Material provided:
= Beginning of Section =

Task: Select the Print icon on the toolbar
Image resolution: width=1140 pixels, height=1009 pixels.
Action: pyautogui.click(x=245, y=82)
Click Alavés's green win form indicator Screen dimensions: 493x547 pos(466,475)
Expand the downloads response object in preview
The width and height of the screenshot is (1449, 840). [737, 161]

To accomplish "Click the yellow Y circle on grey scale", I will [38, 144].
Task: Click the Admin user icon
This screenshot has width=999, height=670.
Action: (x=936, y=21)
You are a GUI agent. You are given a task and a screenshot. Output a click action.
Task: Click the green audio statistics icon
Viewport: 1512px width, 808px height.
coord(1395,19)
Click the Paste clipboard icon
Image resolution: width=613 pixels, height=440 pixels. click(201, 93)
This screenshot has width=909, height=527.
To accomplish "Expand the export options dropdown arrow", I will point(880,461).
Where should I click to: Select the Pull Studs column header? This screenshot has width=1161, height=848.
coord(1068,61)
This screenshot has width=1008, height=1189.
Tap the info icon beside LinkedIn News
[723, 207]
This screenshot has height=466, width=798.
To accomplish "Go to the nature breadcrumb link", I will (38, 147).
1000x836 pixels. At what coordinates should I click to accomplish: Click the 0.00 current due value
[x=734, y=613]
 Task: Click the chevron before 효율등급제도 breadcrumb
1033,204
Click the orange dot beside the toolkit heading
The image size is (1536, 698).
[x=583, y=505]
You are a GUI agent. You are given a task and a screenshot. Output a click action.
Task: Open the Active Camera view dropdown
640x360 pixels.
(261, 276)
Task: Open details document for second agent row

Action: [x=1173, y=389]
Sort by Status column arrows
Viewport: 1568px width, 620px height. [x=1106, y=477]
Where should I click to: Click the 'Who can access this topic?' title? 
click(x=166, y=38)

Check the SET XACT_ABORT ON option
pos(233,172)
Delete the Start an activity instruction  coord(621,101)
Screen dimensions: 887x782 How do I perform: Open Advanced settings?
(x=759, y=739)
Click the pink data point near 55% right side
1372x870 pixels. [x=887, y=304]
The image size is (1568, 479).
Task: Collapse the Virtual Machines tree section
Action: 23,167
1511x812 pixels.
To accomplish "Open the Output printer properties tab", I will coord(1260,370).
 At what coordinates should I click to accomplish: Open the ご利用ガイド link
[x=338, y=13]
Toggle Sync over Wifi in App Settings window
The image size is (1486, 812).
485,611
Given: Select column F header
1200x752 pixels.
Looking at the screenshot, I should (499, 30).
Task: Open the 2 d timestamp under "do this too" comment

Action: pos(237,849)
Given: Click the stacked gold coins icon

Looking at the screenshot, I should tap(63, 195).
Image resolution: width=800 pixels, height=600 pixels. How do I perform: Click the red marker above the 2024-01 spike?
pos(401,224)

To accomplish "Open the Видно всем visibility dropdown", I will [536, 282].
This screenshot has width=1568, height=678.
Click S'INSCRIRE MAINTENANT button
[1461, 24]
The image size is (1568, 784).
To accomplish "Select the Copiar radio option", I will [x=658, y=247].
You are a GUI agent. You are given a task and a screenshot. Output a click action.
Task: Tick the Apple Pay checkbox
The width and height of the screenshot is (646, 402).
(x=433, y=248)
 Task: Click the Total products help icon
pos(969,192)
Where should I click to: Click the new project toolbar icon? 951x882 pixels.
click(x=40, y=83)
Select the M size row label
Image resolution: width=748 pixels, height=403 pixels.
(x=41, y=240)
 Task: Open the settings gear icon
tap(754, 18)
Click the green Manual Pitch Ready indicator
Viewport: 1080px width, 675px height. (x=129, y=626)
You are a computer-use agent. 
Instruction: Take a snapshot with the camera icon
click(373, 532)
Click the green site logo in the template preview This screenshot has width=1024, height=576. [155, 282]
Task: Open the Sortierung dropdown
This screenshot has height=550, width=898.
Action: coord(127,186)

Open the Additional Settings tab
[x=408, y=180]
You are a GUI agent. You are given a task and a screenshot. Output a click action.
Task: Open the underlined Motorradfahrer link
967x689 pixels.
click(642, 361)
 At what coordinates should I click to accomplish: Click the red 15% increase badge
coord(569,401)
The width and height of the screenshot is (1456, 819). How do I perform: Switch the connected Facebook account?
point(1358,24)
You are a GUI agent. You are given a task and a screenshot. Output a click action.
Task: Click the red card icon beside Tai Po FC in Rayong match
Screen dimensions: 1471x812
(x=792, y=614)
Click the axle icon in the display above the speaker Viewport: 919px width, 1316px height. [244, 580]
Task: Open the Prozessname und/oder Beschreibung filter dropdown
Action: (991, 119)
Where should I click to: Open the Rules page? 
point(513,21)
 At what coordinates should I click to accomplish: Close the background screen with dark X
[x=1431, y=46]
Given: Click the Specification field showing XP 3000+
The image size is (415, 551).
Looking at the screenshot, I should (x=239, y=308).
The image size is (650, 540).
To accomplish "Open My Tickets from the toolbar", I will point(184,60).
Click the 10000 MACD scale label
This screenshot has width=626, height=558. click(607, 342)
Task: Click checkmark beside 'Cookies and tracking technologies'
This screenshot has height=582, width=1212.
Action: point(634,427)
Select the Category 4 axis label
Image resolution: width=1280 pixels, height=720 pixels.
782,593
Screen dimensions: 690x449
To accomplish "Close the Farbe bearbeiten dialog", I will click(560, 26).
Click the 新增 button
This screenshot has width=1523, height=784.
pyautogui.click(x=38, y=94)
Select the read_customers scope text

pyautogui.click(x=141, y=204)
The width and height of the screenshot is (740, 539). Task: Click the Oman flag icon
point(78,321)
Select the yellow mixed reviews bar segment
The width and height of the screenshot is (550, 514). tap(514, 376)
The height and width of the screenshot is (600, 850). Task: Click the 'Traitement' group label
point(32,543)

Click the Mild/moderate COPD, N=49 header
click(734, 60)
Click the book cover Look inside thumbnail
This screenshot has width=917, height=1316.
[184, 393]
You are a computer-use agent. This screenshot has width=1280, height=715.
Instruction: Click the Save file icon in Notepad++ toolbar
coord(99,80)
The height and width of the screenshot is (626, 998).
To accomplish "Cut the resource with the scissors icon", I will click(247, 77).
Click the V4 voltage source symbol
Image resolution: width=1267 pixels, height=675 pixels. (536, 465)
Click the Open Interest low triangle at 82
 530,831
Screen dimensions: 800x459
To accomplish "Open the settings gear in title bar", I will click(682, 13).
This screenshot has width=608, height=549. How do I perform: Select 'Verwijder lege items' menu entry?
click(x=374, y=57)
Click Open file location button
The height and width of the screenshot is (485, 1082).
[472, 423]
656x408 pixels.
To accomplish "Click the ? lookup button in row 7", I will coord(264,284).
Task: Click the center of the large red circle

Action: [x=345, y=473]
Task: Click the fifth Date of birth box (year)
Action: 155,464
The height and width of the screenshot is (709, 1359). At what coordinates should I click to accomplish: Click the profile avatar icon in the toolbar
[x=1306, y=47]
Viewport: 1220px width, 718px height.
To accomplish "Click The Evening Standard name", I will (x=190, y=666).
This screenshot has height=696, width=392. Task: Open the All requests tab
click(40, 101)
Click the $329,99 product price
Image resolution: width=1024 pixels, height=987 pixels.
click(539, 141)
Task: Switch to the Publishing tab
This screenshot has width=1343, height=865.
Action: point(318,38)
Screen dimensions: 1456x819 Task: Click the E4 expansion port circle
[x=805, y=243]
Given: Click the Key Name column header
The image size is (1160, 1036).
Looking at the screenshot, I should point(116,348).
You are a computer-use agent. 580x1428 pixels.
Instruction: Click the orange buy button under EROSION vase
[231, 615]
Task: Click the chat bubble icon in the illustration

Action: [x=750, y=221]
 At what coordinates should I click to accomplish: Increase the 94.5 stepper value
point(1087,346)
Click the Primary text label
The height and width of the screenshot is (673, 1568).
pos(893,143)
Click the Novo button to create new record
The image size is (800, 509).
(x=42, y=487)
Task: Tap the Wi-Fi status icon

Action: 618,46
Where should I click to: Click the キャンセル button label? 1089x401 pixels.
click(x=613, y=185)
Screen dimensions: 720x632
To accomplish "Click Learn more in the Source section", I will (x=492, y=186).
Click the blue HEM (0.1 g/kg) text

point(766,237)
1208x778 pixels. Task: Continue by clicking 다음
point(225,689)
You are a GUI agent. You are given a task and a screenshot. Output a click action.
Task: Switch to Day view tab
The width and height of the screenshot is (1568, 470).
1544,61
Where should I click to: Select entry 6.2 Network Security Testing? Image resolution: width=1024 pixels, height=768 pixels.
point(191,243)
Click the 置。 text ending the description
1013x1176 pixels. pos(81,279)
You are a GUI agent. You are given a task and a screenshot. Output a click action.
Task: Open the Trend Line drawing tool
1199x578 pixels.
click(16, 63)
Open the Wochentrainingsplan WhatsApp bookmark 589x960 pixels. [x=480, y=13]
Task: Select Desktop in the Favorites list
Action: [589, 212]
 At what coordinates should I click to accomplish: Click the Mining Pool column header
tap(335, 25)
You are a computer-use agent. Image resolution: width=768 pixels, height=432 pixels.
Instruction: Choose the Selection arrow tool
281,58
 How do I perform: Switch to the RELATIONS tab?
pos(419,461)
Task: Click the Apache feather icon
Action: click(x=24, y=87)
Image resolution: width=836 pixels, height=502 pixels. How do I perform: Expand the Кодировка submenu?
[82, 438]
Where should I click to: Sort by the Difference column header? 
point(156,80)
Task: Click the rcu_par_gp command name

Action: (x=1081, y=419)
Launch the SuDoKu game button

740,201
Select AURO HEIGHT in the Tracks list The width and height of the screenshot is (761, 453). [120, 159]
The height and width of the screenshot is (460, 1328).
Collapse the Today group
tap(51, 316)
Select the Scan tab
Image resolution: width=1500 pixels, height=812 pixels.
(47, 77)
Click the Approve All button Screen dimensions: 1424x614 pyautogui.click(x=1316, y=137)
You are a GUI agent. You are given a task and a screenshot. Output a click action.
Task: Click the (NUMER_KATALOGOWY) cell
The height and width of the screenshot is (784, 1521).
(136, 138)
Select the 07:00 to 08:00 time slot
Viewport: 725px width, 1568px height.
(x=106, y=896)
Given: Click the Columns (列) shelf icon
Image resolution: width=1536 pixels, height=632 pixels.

= End of Section =

Directions for this task: Scan the entries above for the string "computer" and copy each line containing it.

Output:
You are a computer-use agent. 
You are a computer-use agent. This screenshot has width=1280, height=715.
You are a computer-use agent. 580x1428 pixels.
You are a computer-use agent. Image resolution: width=768 pixels, height=432 pixels.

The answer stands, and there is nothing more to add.